A few weeks later, she received a $700 bill from the hospital, which told her that even though she didn’t receive any services, she still owed it for stepping into the ER waiting room. That’s not a billing error or an oversight, let’s make one thing very clear - Not only is American healthcare the worst in the developed world terms of price, outcome, efficiency, and equity, the cost of American healthcare is fundamentally based on a combination of insurance fraud and political corruption to generate obscene profits for insurance companies which spend billions of dollars bribing corporate friendly politicians in order to monetize the basic human need to avoid death and disease.

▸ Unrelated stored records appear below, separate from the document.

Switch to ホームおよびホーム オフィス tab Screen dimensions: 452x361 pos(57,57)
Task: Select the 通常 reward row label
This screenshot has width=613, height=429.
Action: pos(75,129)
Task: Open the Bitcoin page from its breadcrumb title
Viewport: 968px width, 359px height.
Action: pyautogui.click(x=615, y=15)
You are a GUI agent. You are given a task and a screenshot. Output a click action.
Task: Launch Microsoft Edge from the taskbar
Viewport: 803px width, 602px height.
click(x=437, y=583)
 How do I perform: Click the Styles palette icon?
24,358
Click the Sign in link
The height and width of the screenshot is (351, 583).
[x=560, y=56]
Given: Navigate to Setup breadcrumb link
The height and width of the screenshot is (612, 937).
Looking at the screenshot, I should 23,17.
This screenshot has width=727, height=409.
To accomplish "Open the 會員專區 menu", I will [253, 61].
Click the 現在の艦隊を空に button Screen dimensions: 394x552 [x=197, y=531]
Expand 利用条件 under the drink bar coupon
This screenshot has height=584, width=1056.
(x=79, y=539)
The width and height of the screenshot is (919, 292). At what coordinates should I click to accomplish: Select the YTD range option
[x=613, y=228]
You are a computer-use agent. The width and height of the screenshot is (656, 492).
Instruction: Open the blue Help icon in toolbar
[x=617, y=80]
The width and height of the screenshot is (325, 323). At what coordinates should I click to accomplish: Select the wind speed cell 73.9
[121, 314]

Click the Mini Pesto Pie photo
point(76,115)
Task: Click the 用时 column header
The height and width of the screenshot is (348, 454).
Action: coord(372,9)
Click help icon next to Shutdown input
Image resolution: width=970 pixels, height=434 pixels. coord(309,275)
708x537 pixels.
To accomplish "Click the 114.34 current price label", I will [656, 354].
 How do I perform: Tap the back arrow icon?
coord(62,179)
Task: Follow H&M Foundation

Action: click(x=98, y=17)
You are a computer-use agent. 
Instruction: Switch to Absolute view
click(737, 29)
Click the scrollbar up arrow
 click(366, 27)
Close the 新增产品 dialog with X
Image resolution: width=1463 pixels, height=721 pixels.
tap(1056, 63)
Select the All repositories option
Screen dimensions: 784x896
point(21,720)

Here’s how they do it: you may have noticed that it’s actually impossible to find out what your healthcare will cost before you get it - which makes it impossible to comparison shop for healthcare, doctors, and medical treatments, which is also complicated by the fact that it’s impossible to do those things anyway while you’re sick, injured, or dying, which is exactly when those costs jump into the hundreds of thousands of dollars without you knowing or being informed. All of that effectively guarantees that IF you need immediate medical treatment, even if you have insurance, there is an almost certain chance that you will walk out of that hospital with unpayable medical debt.
And that’s by design, because despite what politicians who are funded by private insurance companies might tell you, American healthcare is not a free market. Your healthcare cost is actually determined by a negotiation between your insurance company and your healthcare provider, both of which are for-profit organizations with no competition, no transparency, and no incentive to make healthcare more affordable. In fact, their only real goal is to find a number high enough that if you file for medical bankruptcy, which is the number one cause of bankruptcy in the US, your assets can be seized to cover the cost.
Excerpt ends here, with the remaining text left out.